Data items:
+===+

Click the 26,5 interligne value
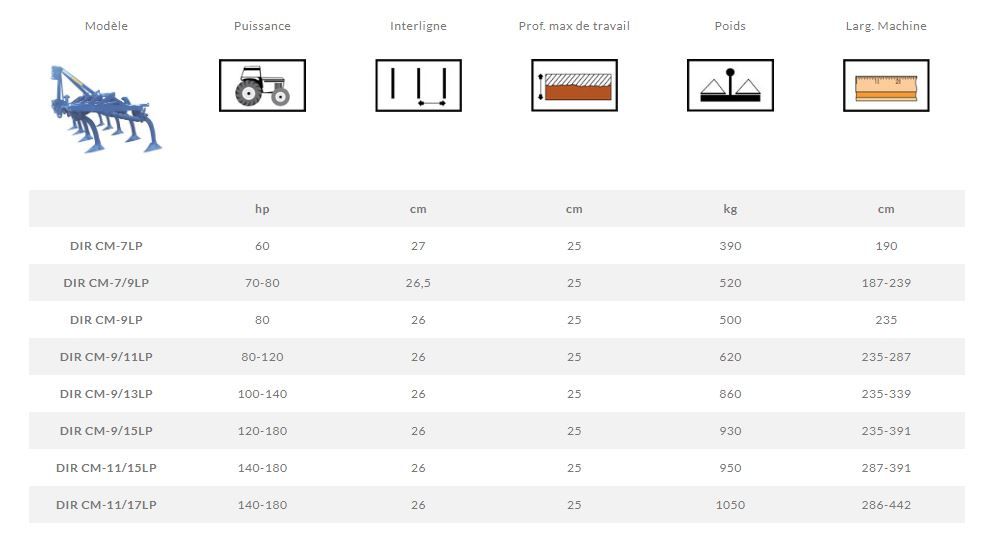The height and width of the screenshot is (537, 981). 418,283
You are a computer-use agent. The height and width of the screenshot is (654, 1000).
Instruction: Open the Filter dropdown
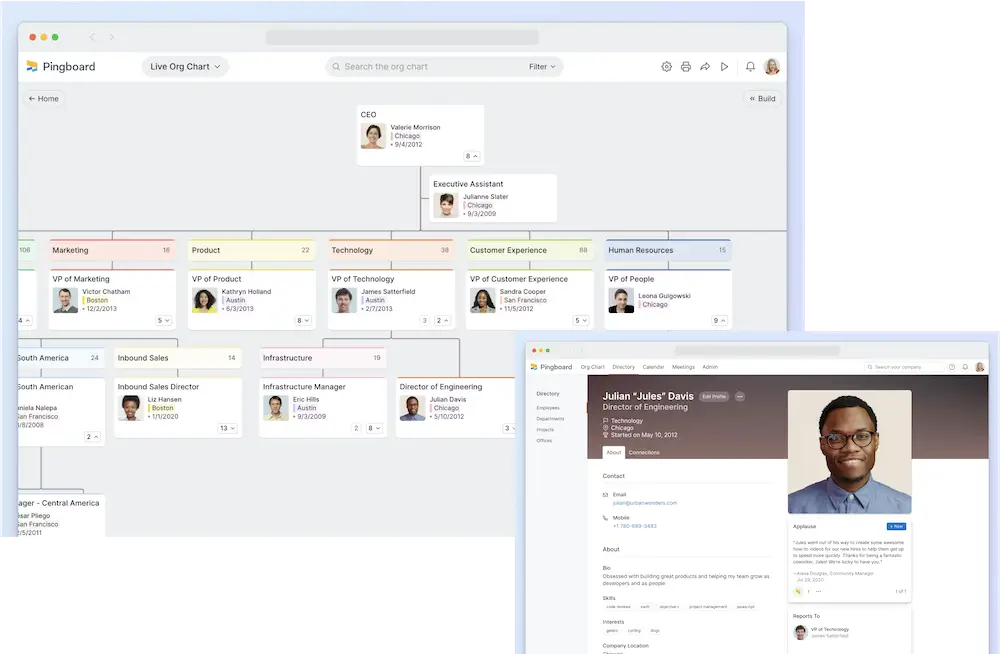[x=540, y=66]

+===+

**Exercise aim**. Word for word, repeat all the data, but not its images.

**Answer for the task**.
Click the 26,5 interligne value
The height and width of the screenshot is (537, 981). 418,283
You are a computer-use agent. The height and width of the screenshot is (654, 1000).
Instruction: Open the Filter dropdown
[x=540, y=66]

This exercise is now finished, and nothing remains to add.